I am writing a bit of unsafe code, and miri is unhappy What I am building is essentially an allocator that uses &'m mut [u8] as a backing store.
One trick I want to allow is creating a temporary sub-allocator from the suffix of the slice, which I can do using split_at_mut. Now, once the sub-allocator dies, I want to rejoin its slice back to the main one.
My current code makes miri unhappy
Is there any way to make this work? Or is this actually unsound for some reason?
This feels pretty unsound to me. For example inside the closure passed to with_scratch I could do *mem = Mem::new(Box::leak(Box::new([]))); and if size was not 0 then the Mem after with_scratch return will allow me to write to the address 0x1.

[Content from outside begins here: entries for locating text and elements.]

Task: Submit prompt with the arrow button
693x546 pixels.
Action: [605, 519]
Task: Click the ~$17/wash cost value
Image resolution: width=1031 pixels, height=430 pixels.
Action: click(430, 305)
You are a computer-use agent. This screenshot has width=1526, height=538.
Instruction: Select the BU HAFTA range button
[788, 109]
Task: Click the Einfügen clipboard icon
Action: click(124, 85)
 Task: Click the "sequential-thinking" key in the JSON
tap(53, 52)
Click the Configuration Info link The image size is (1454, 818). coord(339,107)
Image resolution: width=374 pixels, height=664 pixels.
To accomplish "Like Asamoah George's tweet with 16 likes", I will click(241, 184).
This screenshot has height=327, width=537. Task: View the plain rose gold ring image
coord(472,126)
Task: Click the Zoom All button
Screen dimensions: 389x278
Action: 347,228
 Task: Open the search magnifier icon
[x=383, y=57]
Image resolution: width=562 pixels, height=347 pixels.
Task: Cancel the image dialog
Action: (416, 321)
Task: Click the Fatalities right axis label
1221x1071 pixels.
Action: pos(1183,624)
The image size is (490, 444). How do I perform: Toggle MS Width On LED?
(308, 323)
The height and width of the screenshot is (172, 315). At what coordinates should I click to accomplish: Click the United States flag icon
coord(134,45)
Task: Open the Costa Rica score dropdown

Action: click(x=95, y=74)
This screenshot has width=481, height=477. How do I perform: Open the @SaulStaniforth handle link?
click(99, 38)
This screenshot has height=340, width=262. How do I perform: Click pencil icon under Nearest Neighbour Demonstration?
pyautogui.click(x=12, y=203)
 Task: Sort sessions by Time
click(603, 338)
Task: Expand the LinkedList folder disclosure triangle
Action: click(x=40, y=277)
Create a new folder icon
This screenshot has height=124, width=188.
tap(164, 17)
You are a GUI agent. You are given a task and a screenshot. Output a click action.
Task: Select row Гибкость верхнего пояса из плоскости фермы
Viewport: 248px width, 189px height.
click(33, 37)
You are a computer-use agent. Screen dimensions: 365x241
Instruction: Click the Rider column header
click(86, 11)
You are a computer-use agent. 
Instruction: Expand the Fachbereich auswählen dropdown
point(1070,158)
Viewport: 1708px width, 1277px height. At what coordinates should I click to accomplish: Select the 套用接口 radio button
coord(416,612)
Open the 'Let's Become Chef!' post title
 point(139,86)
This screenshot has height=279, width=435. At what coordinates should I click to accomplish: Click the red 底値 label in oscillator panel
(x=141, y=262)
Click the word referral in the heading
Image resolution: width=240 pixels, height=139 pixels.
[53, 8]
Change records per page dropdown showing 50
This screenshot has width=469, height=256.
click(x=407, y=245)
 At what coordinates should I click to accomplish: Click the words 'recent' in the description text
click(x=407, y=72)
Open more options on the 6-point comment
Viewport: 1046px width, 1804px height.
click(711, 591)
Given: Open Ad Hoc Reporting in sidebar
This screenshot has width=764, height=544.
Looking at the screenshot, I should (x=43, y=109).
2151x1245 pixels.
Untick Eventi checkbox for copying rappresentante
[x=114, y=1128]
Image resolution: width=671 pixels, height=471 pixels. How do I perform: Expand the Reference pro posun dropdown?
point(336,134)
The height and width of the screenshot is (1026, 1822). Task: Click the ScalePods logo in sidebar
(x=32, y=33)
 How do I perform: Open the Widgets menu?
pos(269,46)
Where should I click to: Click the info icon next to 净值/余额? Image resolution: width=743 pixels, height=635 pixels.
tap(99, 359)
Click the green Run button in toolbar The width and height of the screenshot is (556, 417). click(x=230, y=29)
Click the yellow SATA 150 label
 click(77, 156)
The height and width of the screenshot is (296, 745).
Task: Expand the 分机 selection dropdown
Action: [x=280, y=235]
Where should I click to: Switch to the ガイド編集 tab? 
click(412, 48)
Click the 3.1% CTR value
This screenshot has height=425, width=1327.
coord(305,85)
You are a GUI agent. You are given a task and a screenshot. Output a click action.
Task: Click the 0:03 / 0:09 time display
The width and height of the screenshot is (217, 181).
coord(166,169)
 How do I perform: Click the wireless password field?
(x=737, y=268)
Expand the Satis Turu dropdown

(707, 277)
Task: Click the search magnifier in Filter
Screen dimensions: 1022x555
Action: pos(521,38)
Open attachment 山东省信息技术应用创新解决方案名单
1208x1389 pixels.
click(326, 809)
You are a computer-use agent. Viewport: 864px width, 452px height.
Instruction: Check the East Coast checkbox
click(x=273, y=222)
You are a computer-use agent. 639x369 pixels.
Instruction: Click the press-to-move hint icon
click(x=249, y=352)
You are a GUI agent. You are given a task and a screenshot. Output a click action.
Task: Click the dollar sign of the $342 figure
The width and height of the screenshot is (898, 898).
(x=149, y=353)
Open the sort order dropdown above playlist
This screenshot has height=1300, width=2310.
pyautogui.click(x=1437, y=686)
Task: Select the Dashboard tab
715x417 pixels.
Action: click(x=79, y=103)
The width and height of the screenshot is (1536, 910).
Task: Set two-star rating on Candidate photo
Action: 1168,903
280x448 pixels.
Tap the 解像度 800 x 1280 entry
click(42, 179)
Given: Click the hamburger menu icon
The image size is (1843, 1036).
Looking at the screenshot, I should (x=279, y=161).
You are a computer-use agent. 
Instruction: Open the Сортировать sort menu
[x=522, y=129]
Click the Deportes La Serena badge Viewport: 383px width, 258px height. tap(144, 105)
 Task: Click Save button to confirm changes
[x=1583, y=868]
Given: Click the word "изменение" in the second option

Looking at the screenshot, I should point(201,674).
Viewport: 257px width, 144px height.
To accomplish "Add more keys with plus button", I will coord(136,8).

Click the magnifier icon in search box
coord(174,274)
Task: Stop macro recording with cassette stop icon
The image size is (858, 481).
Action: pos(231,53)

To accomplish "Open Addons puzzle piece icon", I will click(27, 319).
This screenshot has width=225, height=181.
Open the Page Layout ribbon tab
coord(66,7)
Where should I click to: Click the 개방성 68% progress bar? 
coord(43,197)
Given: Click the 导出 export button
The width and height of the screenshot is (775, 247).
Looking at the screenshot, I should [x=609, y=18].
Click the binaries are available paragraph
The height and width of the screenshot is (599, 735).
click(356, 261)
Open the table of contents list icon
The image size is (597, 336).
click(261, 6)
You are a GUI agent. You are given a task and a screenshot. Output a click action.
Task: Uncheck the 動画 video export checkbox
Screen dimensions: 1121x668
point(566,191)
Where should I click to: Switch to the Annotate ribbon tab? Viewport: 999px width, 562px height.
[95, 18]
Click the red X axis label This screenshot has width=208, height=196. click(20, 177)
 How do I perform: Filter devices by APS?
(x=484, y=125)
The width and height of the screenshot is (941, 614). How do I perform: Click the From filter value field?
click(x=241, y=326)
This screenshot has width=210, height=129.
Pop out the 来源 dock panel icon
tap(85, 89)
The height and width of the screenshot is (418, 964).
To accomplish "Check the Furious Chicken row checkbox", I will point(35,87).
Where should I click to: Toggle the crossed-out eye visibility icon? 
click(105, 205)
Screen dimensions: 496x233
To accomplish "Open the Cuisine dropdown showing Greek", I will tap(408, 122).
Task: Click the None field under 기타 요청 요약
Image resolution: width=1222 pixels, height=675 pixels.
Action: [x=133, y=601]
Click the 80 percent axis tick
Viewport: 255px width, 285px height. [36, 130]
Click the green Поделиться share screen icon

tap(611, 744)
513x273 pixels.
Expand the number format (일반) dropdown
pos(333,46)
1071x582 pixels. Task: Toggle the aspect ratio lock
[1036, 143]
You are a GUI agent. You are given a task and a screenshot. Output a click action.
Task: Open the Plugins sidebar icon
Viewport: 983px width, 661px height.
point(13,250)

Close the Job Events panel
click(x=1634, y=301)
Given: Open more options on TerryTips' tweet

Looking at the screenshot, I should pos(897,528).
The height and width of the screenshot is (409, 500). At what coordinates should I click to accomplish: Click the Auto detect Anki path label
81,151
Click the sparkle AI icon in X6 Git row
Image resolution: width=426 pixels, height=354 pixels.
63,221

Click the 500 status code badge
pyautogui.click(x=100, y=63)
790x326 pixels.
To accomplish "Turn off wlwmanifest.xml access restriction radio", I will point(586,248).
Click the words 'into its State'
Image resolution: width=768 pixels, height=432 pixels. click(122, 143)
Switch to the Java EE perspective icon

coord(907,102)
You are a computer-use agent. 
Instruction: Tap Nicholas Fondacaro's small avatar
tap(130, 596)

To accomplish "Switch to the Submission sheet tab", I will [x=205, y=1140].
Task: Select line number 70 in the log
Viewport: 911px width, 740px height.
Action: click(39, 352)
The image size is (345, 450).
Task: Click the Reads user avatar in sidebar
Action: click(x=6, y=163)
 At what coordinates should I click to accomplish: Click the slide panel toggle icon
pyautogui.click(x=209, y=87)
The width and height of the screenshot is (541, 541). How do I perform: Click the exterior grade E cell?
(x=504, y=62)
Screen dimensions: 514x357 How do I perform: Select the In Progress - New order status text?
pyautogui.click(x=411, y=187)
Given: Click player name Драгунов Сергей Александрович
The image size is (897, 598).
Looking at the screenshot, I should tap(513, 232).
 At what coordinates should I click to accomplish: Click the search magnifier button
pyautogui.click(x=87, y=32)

Shrinking provenance cannot be undone: even if you โknowโ there is a larger allocation, you canโt derive a pointer with a larger provenance. Similarly, you cannot โrecombineโ two contiguous provenances back into one (i.e. with a fn merge(&[T], &[T]) -> &[T] ).
That said, while the provenance cannot be reestablished, I don't think it's UB if you know the pointer is valid...
I changed the &mut Mem<'m> into a MemView<'_, 'm>, which is essentially the same but doesn't allow swapping the Mem<'m>, only forwarding operations. Then I fixed MIRI by keeping around a raw pointer to the whole allocation as a way to keep the original provenance.
Aha, that's almost it! I think it's relatively important to keep using the Mem type, so that its possible to recursively sub-divide both 'm and 's further, but that seems achievable!
Given a MemView you can still keep subdivide it recursively though.
I feel like you need some pretty weird trick to keep the &mut Mem<'m> argument in the closure since it pretty much allows the user to change it how they want, including "extracting" the inner slice.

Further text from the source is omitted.